• The problem
Present each line of the listing below as a numbered list, omitting any blank lines.

Part of a data file:
(begin)

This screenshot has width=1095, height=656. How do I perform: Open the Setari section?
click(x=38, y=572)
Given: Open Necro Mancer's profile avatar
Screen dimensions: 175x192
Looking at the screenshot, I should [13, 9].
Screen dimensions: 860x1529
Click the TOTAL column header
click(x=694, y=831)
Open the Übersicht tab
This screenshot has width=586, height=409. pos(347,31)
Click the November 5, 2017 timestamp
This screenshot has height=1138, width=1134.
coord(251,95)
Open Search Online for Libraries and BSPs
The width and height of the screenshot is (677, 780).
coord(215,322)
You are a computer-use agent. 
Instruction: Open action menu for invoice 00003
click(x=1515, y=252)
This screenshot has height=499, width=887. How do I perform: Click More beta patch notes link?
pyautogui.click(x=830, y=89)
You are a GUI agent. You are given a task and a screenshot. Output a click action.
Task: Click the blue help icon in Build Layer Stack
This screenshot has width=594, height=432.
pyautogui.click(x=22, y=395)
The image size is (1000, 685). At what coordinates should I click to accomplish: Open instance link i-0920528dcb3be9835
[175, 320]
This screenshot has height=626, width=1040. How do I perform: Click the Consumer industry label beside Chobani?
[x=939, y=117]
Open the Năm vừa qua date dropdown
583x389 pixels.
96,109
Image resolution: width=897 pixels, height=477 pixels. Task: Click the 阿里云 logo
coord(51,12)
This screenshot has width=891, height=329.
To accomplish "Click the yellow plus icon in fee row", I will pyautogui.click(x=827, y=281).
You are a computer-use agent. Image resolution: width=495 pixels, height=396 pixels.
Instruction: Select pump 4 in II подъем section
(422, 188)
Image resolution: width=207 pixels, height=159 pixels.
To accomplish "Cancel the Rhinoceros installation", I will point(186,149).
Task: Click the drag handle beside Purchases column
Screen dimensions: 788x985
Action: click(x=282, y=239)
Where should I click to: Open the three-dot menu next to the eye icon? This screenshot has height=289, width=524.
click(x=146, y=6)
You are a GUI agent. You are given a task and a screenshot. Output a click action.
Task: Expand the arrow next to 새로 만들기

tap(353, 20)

(end)

• Exercise response
1. This screenshot has width=1095, height=656. How do I perform: Open the Setari section?
2. click(x=38, y=572)
3. Given: Open Necro Mancer's profile avatar
4. Screen dimensions: 175x192
5. Looking at the screenshot, I should [13, 9].
6. Screen dimensions: 860x1529
7. Click the TOTAL column header
8. click(x=694, y=831)
9. Open the Übersicht tab
10. This screenshot has width=586, height=409. pos(347,31)
11. Click the November 5, 2017 timestamp
12. This screenshot has height=1138, width=1134.
13. coord(251,95)
14. Open Search Online for Libraries and BSPs
15. The width and height of the screenshot is (677, 780).
16. coord(215,322)
17. You are a computer-use agent. 
18. Instruction: Open action menu for invoice 00003
19. click(x=1515, y=252)
20. This screenshot has height=499, width=887. How do I perform: Click More beta patch notes link?
21. pyautogui.click(x=830, y=89)
22. You are a GUI agent. You are given a task and a screenshot. Output a click action.
23. Task: Click the blue help icon in Build Layer Stack
24. This screenshot has width=594, height=432.
25. pyautogui.click(x=22, y=395)
26. The image size is (1000, 685). At what coordinates should I click to accomplish: Open instance link i-0920528dcb3be9835
27. [175, 320]
28. This screenshot has height=626, width=1040. How do I perform: Click the Consumer industry label beside Chobani?
29. [x=939, y=117]
30. Open the Năm vừa qua date dropdown
31. 583x389 pixels.
32. 96,109
33. Image resolution: width=897 pixels, height=477 pixels. Task: Click the 阿里云 logo
34. coord(51,12)
35. This screenshot has width=891, height=329.
36. To accomplish "Click the yellow plus icon in fee row", I will pyautogui.click(x=827, y=281).
37. You are a computer-use agent. Image resolution: width=495 pixels, height=396 pixels.
38. Instruction: Select pump 4 in II подъем section
39. (422, 188)
40. Image resolution: width=207 pixels, height=159 pixels.
41. To accomplish "Cancel the Rhinoceros installation", I will point(186,149).
42. Task: Click the drag handle beside Purchases column
43. Screen dimensions: 788x985
44. Action: click(x=282, y=239)
45. Where should I click to: Open the three-dot menu next to the eye icon? This screenshot has height=289, width=524.
46. click(x=146, y=6)
47. You are a GUI agent. You are given a task and a screenshot. Output a click action.
48. Task: Expand the arrow next to 새로 만들기
49. tap(353, 20)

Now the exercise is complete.